§ STATED TASK
Write out the material below line for line, changing nothing, and omit the pictures.

--------------------------------------------------

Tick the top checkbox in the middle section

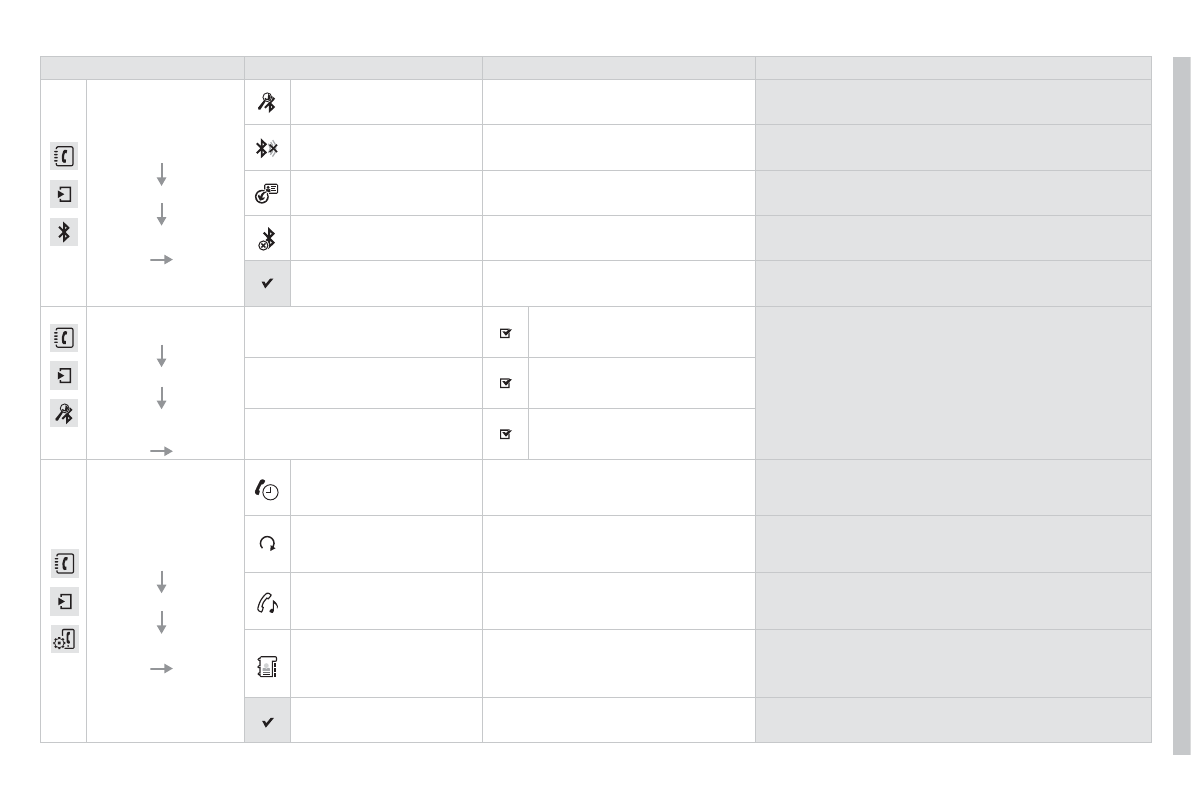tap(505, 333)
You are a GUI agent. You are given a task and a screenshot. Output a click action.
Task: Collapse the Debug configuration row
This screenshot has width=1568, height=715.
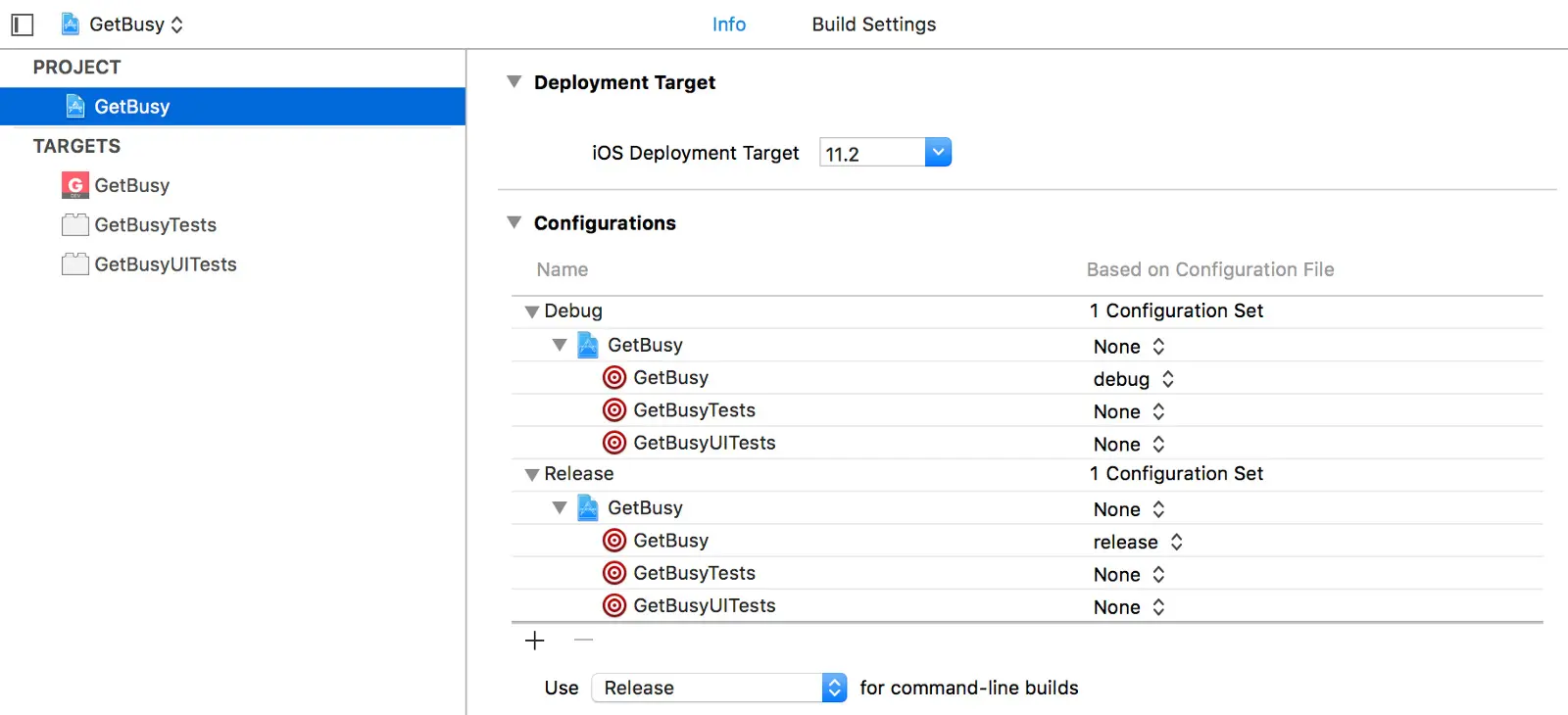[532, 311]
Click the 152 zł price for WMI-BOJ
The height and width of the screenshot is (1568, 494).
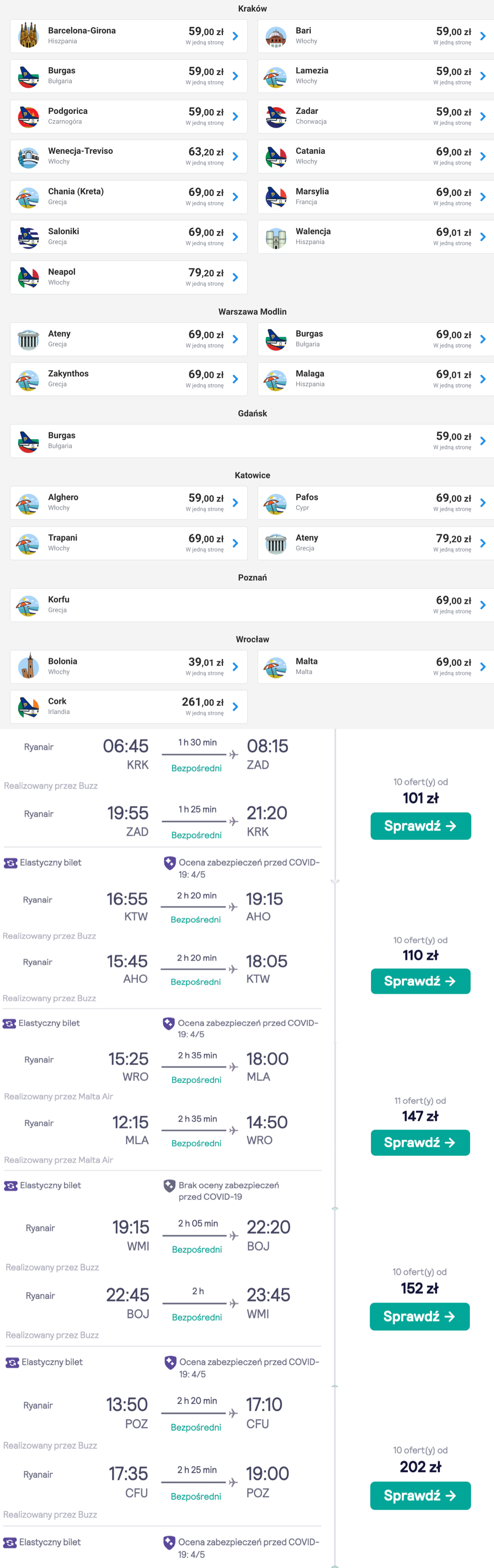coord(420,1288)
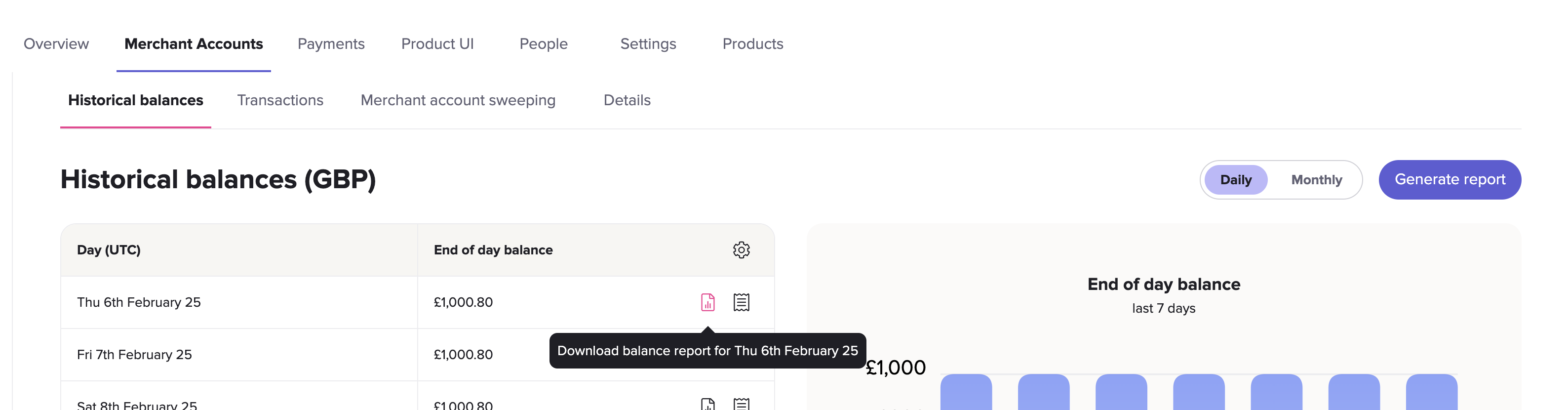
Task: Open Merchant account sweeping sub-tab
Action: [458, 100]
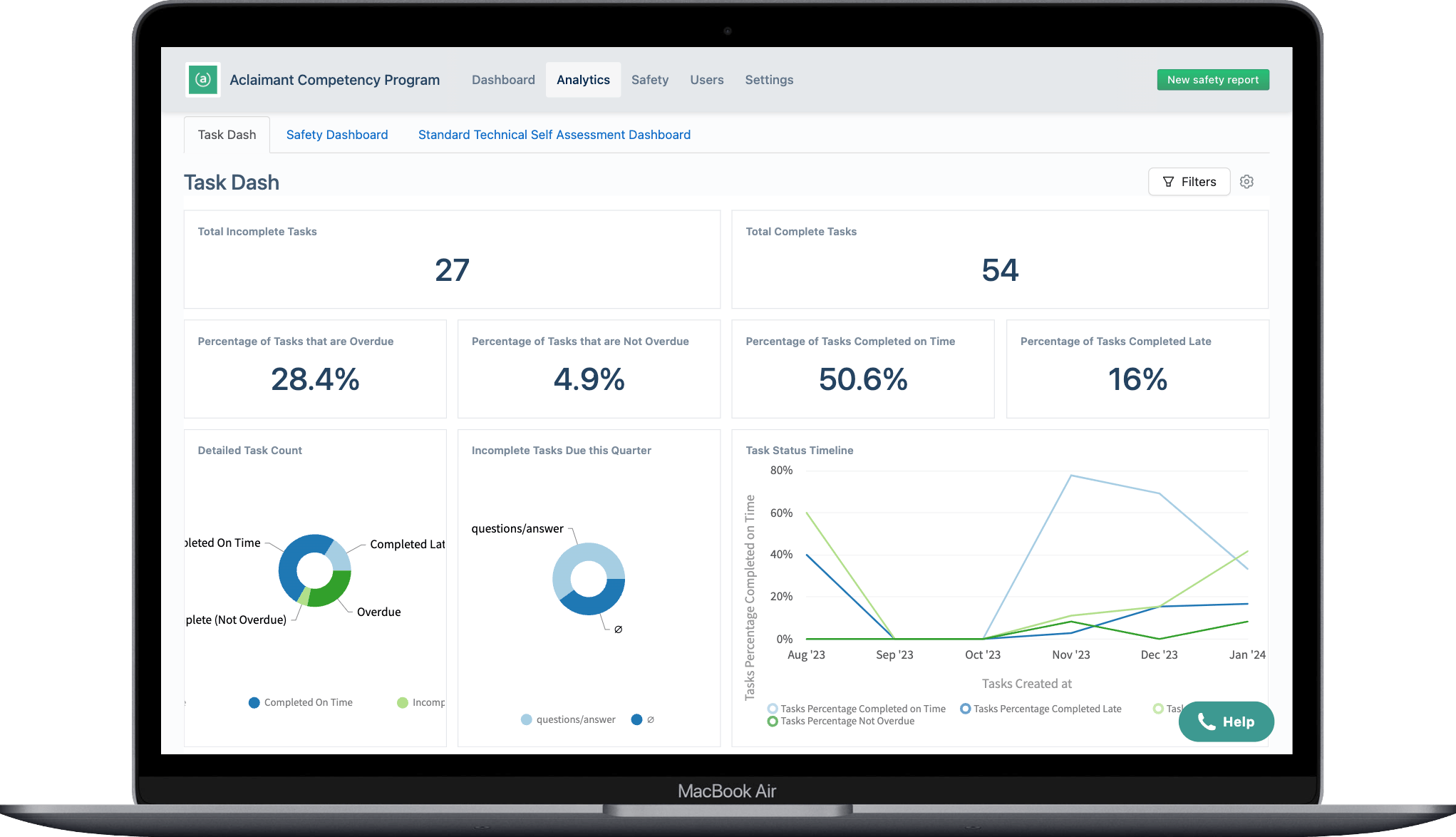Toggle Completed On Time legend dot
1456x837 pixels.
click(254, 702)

--------------------------------------------------

§ WRITTEN REPLY
Tick the top checkbox in the middle section

tap(505, 333)
You are a GUI agent. You are given a task and a screenshot. Output a click action.
Task: Collapse the Debug configuration row
This screenshot has width=1568, height=715.
[532, 311]
Click the 152 zł price for WMI-BOJ
The height and width of the screenshot is (1568, 494).
coord(420,1288)
Task: Open Merchant account sweeping sub-tab
Action: [458, 100]
Toggle Completed On Time legend dot
1456x837 pixels.
click(254, 702)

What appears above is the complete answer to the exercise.